TEXT EXCERPT
----
It may work to get started, but that won’t go far. If anything, this test can’t easily run on CI. The idea would be to start a Docker container where the whole thing can run reliably for each test run. That’s what testcontainers can do!

Let’s ask Rubberduck to update the tests for us, and see if it can save us some time writing the boilerplate code:

  1. Select the whole existing test code that I want to edit
  2. Use VS Code palette to trigger the command “Rubberduck: Edit Code 💬”

Then, I type in my request, trying to give some specificities:

👨‍💻 Use testcontainers to set up a new GenericContainer before all tests. It should use mariadb version 10.4 and expose port 3306. After all tests ran, it should stop.

After ~10s it generates a diff next to my code. I can inspect it and decide to “Apply” by clicking on a button at the bottom. I must admit that’s a way better flow than having to copy-paste code on ChatGPT. It feels integrated within my development process 😄

Looking at the suggested diff, it’s not bad. There are some good things:

  • The imports are correct
  • It did declare the container variable along with the others and initiated it
  • It exposed the proper ports and started the container correctly
  • It did stop the container

There are also some errors:

  • The syntax to use MariaDB 10.4 is GenericContainer("mariadb:10.4"), not passing two arguments. Hopefully, TypeScript will catch that easily.
----
LIST OF TASKS
A - In the Rubberduck walkthrough, copy everything from "There are also" down to "catch that easily.", but swap "TypeScript" for "the type checker".
B - Answer these from the Rubberduck walkthrough:
(i) Which MariaDB version did the request ask for?
(ii) About how long did it take to generate the diff?
(iii) Which command was triggered from the VS Code palette?
Rely only on the Rubberduck walkthrough to complete these tasks.
----
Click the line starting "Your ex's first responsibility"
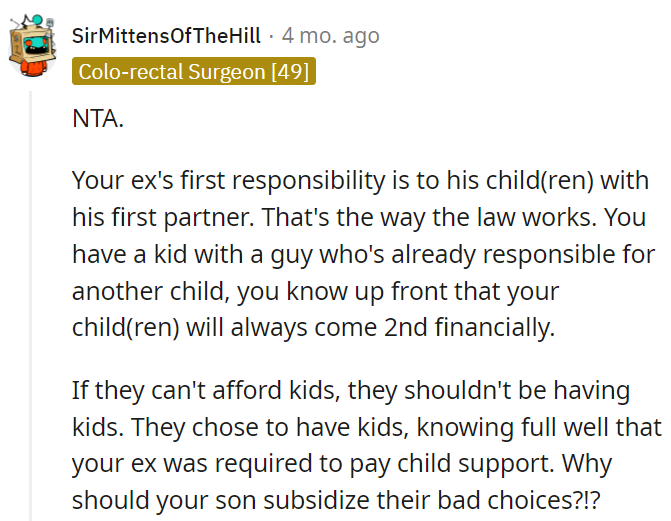Image resolution: width=671 pixels, height=521 pixels. click(360, 181)
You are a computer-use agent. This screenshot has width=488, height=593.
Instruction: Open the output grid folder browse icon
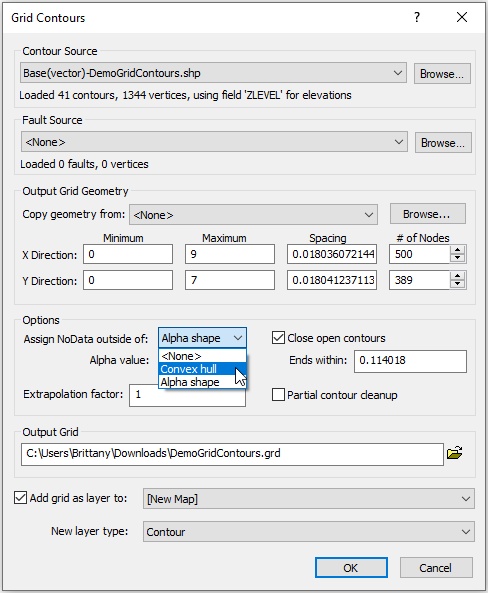(x=455, y=453)
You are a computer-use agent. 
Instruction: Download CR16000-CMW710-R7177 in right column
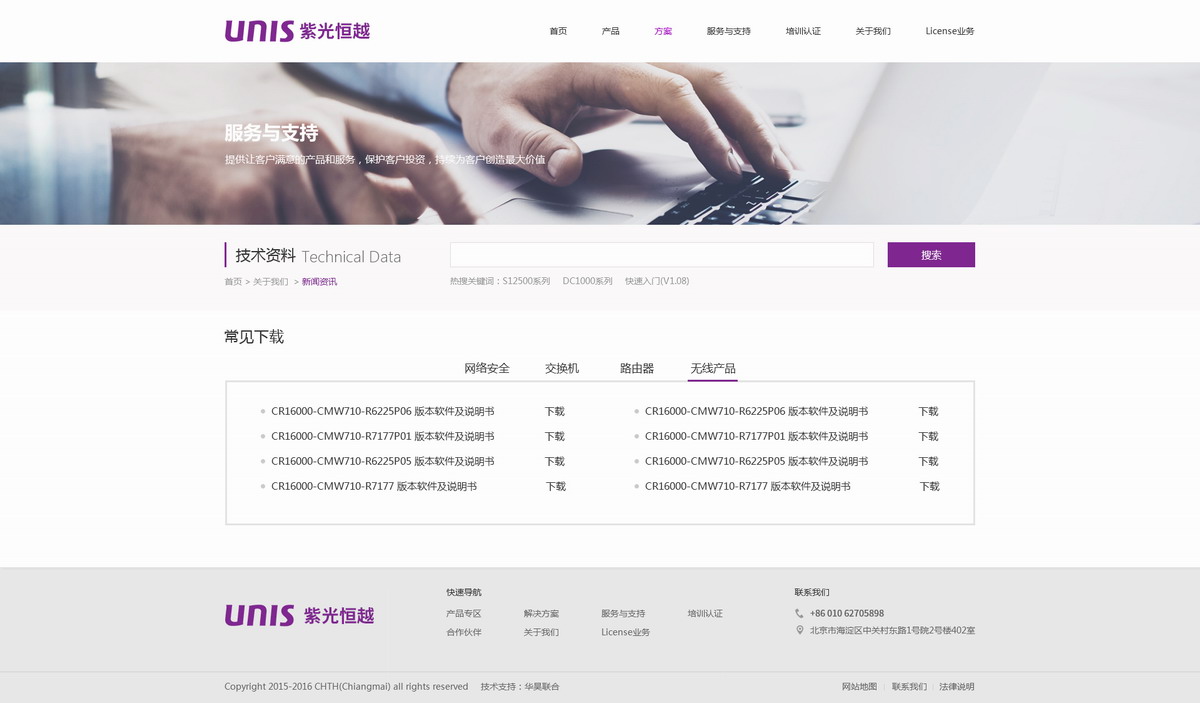[x=929, y=486]
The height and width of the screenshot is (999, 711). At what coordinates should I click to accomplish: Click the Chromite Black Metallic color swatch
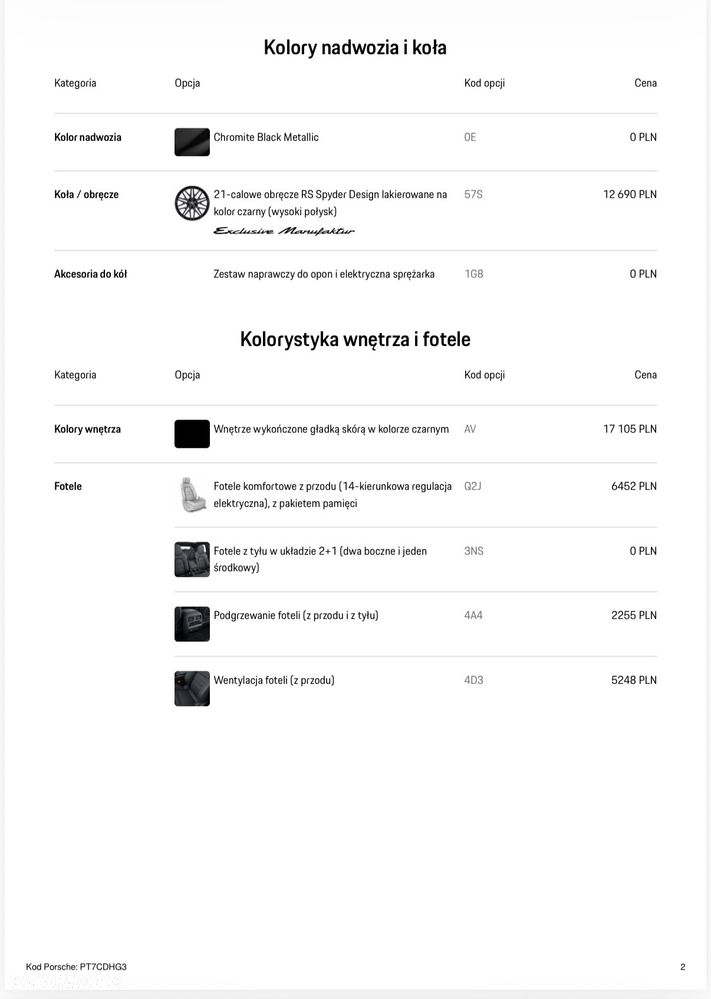(x=192, y=141)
----
SOLUTIONS FOR EACH TASK
A -
There are also some errors:

  • The syntax to use MariaDB 10.4 is GenericContainer("mariadb:10.4"), not passing two arguments. Hopefully, the type checker will catch that easily.

B -
(i) 10.4
(ii) About 10 seconds
(iii) “Rubberduck: Edit Code 💬”